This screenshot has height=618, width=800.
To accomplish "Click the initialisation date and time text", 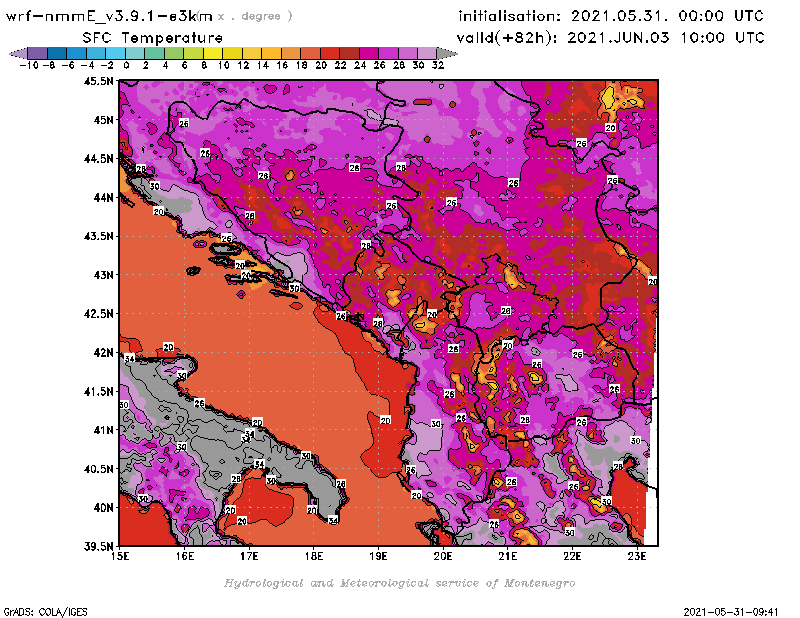I will pyautogui.click(x=610, y=16).
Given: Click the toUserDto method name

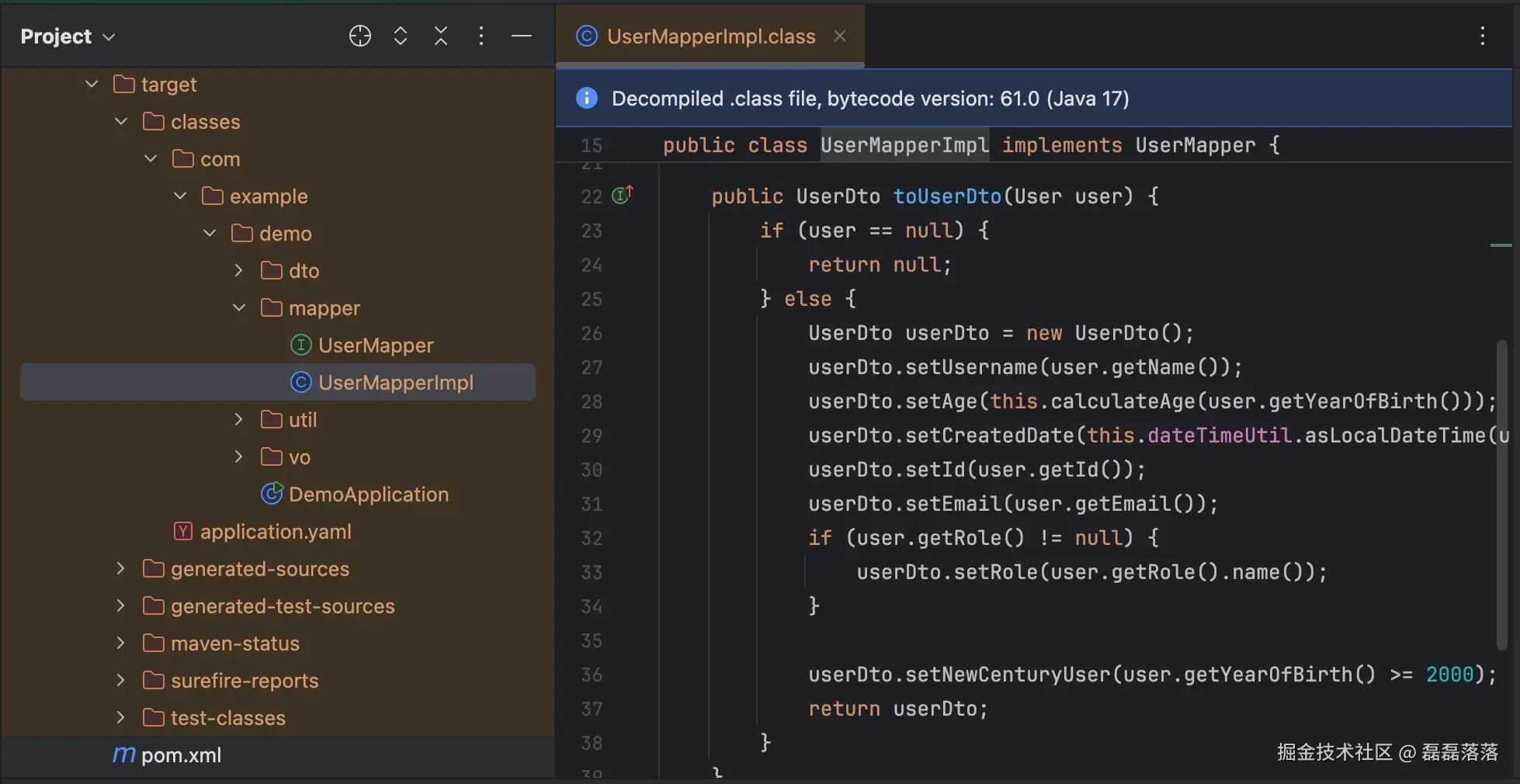Looking at the screenshot, I should click(x=947, y=196).
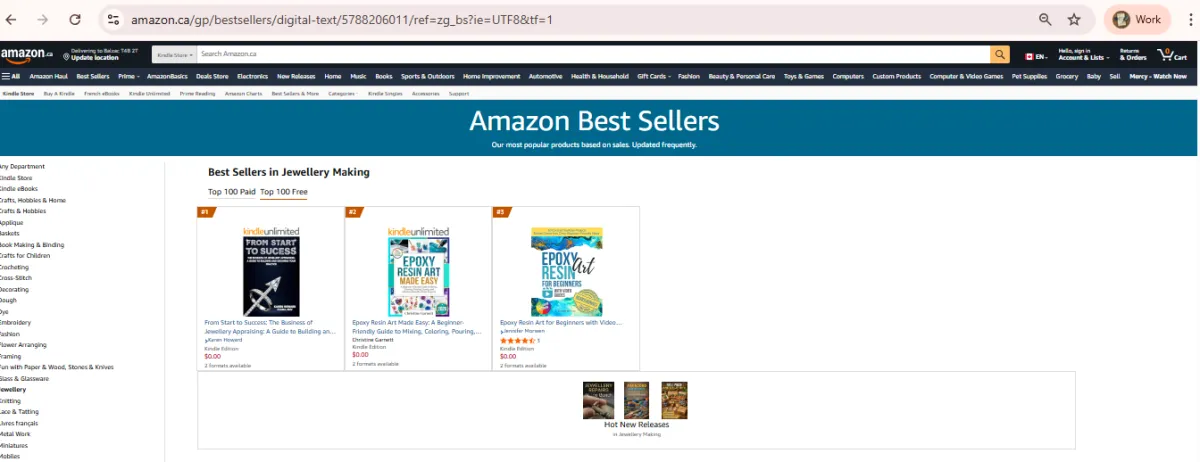Click the Amazon.ca logo

[27, 54]

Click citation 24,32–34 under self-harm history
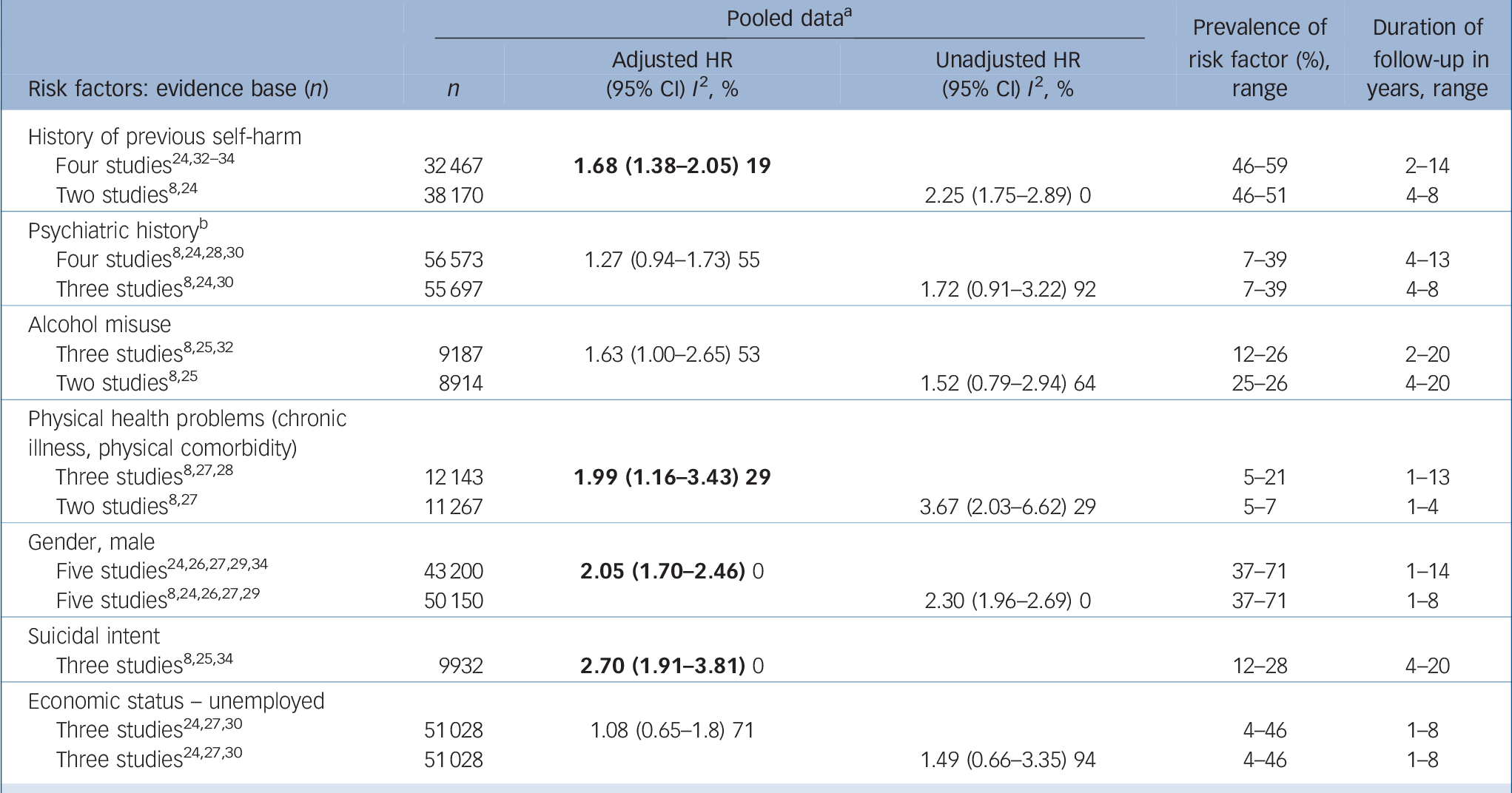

○ ○ ○ ○ ○ ○ ○

-- Your instructions --
Only the lines from the one containing "Given: Click the toUserDto method name" through the final line of the material should appear in the answer, copied exactly and without any picture.

-- Response --
Given: Click the toUserDto method name

Looking at the screenshot, I should click(x=947, y=196).
Click the Amazon.ca logo

[27, 54]

Click citation 24,32–34 under self-harm history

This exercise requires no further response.